Entries for pointing to words and elements
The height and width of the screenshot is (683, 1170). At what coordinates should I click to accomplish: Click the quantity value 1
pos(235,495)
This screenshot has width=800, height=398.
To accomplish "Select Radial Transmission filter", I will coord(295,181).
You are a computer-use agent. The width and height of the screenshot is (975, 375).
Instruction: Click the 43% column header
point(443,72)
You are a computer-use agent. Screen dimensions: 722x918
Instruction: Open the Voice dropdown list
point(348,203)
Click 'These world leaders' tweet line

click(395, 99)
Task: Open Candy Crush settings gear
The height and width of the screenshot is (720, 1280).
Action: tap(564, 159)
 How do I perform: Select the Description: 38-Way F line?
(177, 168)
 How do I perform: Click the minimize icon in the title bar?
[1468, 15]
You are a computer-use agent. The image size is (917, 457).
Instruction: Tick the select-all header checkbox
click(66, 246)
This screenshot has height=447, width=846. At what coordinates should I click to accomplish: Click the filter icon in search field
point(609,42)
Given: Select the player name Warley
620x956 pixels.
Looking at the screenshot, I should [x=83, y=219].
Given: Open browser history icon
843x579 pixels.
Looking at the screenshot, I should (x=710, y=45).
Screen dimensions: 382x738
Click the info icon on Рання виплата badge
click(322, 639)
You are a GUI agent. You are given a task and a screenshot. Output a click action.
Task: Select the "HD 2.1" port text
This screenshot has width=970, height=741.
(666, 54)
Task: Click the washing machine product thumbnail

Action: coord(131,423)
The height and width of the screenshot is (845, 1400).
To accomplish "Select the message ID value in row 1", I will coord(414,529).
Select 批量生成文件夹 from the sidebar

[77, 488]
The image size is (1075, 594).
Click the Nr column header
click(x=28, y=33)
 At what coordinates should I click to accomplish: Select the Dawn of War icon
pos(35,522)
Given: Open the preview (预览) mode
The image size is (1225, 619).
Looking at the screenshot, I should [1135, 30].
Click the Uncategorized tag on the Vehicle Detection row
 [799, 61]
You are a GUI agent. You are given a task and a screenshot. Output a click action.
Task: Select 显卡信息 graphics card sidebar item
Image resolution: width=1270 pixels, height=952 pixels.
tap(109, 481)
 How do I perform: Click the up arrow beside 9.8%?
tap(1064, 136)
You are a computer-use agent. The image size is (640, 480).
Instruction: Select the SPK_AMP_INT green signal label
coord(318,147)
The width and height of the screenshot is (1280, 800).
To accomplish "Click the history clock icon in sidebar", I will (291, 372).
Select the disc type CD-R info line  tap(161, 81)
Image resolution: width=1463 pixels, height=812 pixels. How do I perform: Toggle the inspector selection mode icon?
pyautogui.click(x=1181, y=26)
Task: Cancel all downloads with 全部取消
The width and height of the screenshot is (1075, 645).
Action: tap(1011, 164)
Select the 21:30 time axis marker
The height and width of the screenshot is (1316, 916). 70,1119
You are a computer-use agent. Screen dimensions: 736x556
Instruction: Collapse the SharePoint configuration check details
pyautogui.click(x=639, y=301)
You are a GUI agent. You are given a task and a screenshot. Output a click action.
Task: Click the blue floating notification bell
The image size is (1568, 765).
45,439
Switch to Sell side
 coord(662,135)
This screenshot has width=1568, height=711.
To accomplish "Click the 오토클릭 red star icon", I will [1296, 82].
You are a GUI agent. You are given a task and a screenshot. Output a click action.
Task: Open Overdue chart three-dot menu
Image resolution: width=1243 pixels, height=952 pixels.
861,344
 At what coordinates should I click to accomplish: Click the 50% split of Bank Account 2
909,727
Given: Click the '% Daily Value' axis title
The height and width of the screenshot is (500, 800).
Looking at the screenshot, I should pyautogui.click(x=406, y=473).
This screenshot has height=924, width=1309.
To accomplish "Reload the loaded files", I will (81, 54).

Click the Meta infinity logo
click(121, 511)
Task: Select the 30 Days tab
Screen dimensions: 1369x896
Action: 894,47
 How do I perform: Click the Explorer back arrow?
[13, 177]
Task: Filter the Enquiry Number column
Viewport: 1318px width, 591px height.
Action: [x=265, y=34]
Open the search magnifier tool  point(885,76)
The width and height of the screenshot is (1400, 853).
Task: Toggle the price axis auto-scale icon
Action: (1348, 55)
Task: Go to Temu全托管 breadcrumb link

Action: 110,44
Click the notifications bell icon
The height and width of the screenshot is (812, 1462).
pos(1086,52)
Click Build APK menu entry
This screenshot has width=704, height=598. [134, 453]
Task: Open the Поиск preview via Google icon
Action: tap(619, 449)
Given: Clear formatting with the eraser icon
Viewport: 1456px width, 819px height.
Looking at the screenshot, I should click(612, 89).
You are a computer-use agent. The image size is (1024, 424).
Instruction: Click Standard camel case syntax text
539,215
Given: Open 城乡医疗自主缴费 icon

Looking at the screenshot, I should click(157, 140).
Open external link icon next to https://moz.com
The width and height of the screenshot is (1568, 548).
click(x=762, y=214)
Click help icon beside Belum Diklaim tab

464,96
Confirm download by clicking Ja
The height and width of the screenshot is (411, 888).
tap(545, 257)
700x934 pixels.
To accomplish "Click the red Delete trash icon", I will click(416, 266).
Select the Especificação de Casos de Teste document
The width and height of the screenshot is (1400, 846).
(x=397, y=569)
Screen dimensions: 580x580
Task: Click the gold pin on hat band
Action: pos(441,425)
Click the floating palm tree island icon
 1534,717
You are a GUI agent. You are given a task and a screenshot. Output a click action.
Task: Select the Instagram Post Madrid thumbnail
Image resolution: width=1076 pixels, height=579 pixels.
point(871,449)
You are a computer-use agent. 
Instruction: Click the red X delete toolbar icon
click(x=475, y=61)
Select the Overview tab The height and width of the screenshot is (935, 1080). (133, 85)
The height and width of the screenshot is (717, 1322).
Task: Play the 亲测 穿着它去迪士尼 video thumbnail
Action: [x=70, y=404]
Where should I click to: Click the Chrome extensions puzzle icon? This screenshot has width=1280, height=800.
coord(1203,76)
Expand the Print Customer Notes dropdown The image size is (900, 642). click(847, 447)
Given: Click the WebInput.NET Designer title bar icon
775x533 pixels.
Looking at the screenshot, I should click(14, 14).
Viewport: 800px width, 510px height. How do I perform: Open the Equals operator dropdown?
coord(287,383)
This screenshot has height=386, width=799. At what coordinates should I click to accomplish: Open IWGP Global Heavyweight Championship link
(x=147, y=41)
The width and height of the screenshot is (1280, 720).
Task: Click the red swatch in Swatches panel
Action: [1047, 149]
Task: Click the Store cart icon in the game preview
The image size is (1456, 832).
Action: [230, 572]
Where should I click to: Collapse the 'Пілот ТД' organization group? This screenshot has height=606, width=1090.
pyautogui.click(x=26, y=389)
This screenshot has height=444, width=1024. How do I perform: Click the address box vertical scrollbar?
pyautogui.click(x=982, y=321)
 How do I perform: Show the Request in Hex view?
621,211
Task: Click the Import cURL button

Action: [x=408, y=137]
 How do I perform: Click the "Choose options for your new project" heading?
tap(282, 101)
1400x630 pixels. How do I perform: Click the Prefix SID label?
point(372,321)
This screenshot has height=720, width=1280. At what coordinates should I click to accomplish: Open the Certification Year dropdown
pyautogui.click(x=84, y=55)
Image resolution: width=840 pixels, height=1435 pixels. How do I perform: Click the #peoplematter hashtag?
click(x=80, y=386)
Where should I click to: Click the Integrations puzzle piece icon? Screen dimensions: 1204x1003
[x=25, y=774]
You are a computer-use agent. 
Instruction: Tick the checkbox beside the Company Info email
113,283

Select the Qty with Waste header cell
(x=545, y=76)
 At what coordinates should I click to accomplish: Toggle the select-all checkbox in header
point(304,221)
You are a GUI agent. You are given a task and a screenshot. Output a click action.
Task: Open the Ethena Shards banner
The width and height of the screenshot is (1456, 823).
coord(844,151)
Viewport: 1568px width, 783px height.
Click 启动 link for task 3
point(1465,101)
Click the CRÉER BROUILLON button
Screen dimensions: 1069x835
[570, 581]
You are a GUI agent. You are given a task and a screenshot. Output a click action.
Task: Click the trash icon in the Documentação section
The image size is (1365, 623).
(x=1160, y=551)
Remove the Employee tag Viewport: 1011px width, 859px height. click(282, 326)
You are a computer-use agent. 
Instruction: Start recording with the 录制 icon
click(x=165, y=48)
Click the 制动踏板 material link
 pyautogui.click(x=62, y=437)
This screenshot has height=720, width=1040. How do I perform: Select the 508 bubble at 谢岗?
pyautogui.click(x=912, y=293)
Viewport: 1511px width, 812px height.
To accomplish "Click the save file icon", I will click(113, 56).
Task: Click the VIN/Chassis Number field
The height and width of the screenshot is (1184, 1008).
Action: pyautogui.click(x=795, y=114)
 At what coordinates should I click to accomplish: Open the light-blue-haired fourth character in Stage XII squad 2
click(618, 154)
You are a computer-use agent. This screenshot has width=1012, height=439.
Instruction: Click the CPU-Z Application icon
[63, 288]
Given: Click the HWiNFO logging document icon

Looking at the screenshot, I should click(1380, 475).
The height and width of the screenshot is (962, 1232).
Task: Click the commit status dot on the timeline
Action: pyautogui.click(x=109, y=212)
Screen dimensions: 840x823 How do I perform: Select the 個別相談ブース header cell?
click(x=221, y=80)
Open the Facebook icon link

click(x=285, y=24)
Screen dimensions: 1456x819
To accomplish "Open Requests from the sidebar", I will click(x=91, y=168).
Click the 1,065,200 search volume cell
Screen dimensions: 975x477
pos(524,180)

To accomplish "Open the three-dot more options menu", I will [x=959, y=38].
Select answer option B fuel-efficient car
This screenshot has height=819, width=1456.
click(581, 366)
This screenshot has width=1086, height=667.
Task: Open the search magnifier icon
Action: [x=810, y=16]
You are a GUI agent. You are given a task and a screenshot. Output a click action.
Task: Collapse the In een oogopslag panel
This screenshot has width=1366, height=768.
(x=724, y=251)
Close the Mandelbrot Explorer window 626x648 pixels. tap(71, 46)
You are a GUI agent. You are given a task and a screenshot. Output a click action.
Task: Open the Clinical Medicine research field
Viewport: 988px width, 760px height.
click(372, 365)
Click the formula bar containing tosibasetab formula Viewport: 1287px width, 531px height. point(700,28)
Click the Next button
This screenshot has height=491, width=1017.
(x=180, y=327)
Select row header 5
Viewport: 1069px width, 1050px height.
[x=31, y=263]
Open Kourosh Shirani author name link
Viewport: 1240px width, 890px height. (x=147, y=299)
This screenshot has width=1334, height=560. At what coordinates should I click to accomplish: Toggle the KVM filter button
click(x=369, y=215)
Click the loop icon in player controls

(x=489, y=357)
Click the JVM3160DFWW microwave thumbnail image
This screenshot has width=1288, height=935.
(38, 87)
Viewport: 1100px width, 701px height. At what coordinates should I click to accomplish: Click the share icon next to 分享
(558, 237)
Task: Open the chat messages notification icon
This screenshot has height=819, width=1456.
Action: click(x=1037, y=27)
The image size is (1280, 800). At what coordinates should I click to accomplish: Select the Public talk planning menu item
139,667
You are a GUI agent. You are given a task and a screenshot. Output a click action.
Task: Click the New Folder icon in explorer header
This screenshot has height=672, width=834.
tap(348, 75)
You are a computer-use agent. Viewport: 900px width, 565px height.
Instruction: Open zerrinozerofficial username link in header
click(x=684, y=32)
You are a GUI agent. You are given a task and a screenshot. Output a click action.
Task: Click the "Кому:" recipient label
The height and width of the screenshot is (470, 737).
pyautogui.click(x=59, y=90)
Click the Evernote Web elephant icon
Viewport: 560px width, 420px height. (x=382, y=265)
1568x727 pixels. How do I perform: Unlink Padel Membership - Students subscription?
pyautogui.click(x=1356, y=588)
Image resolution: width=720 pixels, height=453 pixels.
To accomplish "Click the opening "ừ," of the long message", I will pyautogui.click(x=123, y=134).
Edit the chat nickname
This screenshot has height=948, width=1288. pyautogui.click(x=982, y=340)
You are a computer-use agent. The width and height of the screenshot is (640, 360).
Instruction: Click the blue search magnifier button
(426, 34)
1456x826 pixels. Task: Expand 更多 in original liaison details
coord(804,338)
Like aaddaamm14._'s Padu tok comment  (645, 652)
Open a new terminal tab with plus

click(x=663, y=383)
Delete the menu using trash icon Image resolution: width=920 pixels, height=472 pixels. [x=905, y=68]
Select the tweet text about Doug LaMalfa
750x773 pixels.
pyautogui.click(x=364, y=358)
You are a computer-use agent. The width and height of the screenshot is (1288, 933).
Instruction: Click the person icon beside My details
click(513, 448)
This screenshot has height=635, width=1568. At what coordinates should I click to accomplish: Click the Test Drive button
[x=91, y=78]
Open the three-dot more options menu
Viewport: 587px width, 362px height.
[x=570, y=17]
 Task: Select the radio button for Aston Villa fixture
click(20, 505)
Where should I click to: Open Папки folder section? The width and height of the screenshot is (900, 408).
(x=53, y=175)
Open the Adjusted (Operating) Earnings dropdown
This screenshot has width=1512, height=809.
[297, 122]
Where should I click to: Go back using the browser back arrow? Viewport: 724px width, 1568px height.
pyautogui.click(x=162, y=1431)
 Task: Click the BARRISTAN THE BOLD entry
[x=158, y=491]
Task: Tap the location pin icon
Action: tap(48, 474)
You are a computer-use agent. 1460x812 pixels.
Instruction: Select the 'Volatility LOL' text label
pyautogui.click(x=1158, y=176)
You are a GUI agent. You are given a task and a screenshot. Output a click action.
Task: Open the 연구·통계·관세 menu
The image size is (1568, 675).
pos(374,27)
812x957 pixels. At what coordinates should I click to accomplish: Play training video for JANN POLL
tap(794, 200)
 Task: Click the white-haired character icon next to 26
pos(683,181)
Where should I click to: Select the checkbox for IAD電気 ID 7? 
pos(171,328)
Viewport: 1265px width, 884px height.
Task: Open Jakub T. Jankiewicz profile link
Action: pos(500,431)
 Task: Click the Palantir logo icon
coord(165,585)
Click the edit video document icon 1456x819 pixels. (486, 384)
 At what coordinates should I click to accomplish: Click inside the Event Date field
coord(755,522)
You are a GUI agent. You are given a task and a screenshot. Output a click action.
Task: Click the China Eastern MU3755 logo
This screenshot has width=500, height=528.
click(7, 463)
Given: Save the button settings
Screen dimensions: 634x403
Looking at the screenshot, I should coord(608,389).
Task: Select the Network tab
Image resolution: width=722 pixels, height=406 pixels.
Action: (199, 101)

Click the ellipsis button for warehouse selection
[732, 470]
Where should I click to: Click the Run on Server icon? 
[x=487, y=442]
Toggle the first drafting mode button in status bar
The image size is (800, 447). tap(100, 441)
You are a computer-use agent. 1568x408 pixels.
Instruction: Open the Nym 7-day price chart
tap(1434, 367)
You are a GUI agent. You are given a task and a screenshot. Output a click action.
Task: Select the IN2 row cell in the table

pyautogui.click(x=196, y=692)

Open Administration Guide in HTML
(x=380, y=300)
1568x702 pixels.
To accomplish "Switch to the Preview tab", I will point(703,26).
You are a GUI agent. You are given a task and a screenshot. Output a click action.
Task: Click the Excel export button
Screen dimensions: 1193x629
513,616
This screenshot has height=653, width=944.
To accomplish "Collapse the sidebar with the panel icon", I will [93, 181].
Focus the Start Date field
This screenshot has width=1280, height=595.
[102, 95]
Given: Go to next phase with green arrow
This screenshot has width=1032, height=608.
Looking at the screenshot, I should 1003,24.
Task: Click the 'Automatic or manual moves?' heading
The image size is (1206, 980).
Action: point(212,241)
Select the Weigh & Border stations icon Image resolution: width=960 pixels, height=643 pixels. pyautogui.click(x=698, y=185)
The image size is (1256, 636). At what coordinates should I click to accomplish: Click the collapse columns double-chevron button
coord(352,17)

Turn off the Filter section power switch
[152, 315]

YOUR OBJECTIVE
Repeat verbatim the lines of the entries above, starting with the line that contains "Given: Open browser history icon" and continuing through the line that contains "click(322, 639)", both included.

RESULT OF THE TASK
Given: Open browser history icon
843x579 pixels.
Looking at the screenshot, I should (x=710, y=45).
Screen dimensions: 382x738
Click the info icon on Рання виплата badge
click(322, 639)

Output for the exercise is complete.